> _EXERCISE OBJECTIVE_: Set down exactly the lines below between the line holding "gå til shop (183, 967)" and the line holding "Legal Notice (964, 2057)", inclusive; no other line belongs in the answer.

Stored data
· · ·

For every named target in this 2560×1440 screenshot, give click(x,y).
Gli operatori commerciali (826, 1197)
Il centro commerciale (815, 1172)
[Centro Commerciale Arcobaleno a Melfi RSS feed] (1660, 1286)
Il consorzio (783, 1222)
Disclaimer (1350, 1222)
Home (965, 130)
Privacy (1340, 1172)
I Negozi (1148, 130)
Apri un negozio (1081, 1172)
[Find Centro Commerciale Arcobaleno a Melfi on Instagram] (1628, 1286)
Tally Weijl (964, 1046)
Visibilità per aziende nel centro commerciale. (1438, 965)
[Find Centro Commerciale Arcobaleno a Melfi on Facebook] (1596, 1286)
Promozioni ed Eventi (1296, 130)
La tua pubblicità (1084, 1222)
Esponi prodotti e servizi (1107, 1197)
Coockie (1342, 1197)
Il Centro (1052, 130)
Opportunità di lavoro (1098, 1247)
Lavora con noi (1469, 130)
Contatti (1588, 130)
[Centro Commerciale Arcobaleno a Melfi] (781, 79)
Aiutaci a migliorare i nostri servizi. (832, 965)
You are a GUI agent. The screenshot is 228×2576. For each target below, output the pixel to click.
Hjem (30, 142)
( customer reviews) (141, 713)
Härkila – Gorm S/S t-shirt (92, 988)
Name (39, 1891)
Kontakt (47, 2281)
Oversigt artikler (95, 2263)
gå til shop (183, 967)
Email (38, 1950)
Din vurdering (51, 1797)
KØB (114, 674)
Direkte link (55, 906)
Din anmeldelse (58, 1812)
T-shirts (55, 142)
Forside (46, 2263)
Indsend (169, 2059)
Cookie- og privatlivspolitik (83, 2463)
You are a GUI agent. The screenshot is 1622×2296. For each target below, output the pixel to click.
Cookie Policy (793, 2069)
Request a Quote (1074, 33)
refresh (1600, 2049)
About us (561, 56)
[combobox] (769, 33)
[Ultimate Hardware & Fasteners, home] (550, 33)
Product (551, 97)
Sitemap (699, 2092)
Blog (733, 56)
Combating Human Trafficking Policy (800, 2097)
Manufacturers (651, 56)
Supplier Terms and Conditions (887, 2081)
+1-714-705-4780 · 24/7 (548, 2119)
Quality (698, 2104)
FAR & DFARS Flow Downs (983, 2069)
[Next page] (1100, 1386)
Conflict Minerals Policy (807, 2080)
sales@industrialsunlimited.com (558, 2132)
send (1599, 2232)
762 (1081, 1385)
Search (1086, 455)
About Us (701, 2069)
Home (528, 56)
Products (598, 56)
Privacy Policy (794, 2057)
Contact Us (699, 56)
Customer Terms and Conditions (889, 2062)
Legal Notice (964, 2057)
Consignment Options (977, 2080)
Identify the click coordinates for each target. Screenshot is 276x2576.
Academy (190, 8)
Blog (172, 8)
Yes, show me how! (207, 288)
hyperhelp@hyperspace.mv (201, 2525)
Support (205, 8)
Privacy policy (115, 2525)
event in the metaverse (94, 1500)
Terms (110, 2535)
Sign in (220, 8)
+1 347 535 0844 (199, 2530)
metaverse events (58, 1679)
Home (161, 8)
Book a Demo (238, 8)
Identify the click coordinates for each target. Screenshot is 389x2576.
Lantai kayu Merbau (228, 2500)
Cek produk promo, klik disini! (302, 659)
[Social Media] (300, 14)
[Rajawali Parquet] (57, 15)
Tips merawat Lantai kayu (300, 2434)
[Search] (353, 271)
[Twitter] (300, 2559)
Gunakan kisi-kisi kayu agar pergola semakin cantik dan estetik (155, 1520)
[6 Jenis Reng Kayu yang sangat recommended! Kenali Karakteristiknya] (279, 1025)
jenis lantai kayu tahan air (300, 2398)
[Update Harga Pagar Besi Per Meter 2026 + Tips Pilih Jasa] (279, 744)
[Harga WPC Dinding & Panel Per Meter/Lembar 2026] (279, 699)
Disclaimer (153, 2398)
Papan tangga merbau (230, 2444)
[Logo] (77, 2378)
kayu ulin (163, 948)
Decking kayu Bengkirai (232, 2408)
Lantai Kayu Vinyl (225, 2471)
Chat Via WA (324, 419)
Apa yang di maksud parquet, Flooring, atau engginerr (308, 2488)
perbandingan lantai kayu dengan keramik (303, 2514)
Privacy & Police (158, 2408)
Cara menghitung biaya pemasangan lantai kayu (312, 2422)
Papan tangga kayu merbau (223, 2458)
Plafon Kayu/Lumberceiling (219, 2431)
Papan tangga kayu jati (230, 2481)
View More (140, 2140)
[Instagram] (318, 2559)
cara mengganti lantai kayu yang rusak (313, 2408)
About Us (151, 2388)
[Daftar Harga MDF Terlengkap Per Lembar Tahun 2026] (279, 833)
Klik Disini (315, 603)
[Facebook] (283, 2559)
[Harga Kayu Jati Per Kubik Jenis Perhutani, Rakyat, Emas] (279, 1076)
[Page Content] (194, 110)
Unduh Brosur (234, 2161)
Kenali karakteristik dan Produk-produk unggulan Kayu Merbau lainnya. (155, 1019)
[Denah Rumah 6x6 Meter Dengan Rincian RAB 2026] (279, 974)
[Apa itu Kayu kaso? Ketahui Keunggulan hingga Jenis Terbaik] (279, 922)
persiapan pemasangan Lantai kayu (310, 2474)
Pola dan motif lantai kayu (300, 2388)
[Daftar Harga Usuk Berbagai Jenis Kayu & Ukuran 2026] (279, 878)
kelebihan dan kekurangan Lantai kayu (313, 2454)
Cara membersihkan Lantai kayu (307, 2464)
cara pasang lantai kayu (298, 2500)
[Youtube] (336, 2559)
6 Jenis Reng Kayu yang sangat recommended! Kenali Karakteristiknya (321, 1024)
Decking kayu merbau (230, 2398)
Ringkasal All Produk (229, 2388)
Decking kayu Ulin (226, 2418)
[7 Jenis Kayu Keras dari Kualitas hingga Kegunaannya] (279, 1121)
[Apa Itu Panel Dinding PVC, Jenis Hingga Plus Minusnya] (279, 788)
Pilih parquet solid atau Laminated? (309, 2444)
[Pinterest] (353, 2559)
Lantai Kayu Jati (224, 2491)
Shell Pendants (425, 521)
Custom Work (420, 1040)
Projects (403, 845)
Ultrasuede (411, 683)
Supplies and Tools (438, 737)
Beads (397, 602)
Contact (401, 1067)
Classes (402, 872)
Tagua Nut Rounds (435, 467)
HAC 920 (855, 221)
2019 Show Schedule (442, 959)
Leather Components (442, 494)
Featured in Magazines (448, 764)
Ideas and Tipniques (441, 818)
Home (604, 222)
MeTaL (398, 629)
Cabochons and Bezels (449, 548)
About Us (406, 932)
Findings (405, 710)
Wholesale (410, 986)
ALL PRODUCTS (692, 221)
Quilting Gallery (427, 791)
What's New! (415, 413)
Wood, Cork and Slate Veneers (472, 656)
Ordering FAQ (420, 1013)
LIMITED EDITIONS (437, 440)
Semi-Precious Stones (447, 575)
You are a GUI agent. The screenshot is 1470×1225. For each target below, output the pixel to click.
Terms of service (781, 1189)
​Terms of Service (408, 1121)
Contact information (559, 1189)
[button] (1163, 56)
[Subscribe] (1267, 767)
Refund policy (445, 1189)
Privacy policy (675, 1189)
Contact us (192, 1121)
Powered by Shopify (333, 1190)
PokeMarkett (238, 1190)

· · ·

> _ANSWER_:
gå til shop (183, 967)
Email (38, 1950)
Din vurdering (51, 1797)
KØB (114, 674)
Direkte link (55, 906)
Din anmeldelse (58, 1812)
T-shirts (55, 142)
Forside (46, 2263)
Indsend (169, 2059)
Cookie- og privatlivspolitik (83, 2463)
You are a GUI agent. The screenshot is 1622×2296. For each target below, output the pixel to click.
Cookie Policy (793, 2069)
Request a Quote (1074, 33)
refresh (1600, 2049)
About us (561, 56)
[combobox] (769, 33)
[Ultimate Hardware & Fasteners, home] (550, 33)
Product (551, 97)
Sitemap (699, 2092)
Blog (733, 56)
Combating Human Trafficking Policy (800, 2097)
Manufacturers (651, 56)
Supplier Terms and Conditions (887, 2081)
+1-714-705-4780 · 24/7 (548, 2119)
Quality (698, 2104)
FAR & DFARS Flow Downs (983, 2069)
[Next page] (1100, 1386)
Conflict Minerals Policy (807, 2080)
sales@industrialsunlimited.com (558, 2132)
send (1599, 2232)
762 (1081, 1385)
Search (1086, 455)
About Us (701, 2069)
Home (528, 56)
Products (598, 56)
Privacy Policy (794, 2057)
Contact Us (699, 56)
Customer Terms and Conditions (889, 2062)
Legal Notice (964, 2057)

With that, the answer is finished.